*Aim of the task*.
From the records below, copy out exactly the lines from the one containing "At what coordinates should I click to accomplish: Open" to the one containing "Given: Open the 每页条数 dropdown showing 20", both included. Add nothing else.

═══

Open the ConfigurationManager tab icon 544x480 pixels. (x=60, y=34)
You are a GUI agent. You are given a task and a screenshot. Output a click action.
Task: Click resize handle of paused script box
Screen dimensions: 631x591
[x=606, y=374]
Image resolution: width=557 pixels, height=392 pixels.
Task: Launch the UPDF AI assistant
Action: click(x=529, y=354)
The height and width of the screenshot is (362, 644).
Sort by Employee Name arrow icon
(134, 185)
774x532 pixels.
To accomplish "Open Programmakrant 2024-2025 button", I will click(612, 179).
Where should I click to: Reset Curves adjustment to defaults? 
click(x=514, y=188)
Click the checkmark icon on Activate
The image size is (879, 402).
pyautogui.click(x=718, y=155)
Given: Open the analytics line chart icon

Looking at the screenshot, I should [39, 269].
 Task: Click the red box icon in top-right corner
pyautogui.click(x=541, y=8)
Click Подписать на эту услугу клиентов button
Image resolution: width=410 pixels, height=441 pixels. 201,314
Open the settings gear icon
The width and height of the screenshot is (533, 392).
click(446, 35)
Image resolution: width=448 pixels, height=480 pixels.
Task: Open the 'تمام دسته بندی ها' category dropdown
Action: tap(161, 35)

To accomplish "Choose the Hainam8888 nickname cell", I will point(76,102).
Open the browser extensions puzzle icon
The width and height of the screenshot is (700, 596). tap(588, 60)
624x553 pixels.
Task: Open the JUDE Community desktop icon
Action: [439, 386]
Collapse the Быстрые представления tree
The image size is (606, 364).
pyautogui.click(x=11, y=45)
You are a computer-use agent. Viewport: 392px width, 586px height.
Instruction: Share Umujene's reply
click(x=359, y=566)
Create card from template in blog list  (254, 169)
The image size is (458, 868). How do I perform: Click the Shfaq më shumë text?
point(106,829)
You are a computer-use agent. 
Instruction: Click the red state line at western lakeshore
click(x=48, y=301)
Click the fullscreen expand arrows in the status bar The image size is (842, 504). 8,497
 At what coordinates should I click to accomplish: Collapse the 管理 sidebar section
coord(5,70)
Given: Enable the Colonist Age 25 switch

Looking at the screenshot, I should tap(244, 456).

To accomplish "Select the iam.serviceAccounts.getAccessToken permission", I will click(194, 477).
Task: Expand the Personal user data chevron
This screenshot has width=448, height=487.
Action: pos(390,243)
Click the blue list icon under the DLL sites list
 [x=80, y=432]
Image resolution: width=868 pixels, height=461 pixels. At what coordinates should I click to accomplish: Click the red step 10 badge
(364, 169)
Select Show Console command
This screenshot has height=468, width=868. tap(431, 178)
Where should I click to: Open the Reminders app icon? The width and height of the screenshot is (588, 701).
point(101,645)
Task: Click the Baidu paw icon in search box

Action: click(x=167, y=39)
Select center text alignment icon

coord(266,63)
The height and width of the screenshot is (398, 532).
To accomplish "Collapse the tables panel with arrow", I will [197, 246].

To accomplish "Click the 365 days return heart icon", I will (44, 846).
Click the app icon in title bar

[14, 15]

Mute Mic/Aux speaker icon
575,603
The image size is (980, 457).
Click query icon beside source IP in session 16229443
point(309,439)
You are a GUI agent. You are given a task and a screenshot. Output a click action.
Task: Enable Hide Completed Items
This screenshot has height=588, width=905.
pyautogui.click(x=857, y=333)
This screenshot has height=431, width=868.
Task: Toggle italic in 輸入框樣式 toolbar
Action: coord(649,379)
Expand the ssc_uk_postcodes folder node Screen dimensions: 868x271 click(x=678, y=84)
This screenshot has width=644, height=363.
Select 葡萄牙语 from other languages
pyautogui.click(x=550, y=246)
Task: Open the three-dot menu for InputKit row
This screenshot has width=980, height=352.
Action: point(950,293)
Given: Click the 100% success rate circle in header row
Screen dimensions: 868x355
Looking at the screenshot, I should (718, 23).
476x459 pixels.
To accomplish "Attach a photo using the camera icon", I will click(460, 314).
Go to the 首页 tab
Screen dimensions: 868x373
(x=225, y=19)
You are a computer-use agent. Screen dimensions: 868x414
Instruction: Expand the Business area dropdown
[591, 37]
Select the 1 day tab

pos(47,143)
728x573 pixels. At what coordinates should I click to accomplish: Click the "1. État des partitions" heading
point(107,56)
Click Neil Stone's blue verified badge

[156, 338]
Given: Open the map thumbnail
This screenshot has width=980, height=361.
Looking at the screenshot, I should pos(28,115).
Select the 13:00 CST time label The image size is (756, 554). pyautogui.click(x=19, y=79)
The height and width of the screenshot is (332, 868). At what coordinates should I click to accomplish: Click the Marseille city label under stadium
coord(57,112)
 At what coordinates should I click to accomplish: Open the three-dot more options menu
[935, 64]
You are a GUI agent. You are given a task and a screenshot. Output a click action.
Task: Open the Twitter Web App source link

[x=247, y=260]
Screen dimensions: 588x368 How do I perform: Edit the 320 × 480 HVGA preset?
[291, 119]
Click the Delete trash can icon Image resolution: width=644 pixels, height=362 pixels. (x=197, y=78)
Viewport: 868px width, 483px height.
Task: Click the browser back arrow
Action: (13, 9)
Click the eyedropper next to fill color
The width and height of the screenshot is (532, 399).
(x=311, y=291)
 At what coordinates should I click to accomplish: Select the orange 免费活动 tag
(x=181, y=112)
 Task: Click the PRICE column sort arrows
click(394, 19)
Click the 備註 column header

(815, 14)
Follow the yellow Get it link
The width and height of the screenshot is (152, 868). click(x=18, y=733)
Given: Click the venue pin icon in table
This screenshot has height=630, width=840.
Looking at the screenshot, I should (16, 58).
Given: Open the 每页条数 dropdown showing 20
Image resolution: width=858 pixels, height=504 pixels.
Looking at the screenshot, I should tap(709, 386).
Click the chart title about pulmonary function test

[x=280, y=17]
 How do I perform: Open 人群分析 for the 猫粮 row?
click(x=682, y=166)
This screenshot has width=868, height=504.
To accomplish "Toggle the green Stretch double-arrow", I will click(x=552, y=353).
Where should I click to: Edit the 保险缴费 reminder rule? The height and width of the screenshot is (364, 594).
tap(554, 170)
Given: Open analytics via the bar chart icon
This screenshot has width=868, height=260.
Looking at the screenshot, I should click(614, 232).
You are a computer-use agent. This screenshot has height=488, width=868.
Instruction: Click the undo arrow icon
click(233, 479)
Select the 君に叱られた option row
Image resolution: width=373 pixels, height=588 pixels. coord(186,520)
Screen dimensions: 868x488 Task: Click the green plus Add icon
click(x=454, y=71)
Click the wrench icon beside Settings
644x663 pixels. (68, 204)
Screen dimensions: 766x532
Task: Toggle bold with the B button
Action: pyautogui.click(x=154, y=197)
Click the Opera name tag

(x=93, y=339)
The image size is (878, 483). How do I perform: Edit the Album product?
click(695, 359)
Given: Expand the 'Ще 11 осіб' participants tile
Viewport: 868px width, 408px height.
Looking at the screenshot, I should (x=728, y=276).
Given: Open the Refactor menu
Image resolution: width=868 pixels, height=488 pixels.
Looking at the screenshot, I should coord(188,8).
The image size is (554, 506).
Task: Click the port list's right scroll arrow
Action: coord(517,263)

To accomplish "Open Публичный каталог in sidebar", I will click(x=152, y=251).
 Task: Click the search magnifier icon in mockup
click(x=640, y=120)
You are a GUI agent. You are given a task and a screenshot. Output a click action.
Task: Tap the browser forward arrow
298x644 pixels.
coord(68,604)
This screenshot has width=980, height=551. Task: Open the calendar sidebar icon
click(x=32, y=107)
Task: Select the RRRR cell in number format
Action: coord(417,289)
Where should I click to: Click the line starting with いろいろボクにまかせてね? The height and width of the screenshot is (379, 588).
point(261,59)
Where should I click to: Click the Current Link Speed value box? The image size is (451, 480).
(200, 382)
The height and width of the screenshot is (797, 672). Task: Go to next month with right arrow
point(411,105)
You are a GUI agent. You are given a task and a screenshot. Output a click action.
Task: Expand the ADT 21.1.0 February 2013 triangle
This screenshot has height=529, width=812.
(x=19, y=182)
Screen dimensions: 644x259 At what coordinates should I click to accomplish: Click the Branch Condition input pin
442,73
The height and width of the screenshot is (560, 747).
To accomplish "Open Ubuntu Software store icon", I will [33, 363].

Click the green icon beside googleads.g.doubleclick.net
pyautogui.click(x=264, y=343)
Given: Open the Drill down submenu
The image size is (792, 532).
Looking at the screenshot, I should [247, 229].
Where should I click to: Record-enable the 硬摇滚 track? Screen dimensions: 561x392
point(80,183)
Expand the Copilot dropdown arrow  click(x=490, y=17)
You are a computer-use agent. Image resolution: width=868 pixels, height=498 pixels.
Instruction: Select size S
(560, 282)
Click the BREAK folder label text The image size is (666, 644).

═══

*Expected answer*.
 At what coordinates should I click to accomplish: Open the three-dot more options menu
[935, 64]
You are a GUI agent. You are given a task and a screenshot. Output a click action.
Task: Open the Twitter Web App source link

[x=247, y=260]
Screen dimensions: 588x368 How do I perform: Edit the 320 × 480 HVGA preset?
[291, 119]
Click the Delete trash can icon Image resolution: width=644 pixels, height=362 pixels. (x=197, y=78)
Viewport: 868px width, 483px height.
Task: Click the browser back arrow
Action: (13, 9)
Click the eyedropper next to fill color
The width and height of the screenshot is (532, 399).
(x=311, y=291)
 At what coordinates should I click to accomplish: Select the orange 免费活动 tag
(x=181, y=112)
 Task: Click the PRICE column sort arrows
click(394, 19)
Click the 備註 column header

(815, 14)
Follow the yellow Get it link
The width and height of the screenshot is (152, 868). click(x=18, y=733)
Given: Click the venue pin icon in table
This screenshot has height=630, width=840.
Looking at the screenshot, I should (16, 58).
Given: Open the 每页条数 dropdown showing 20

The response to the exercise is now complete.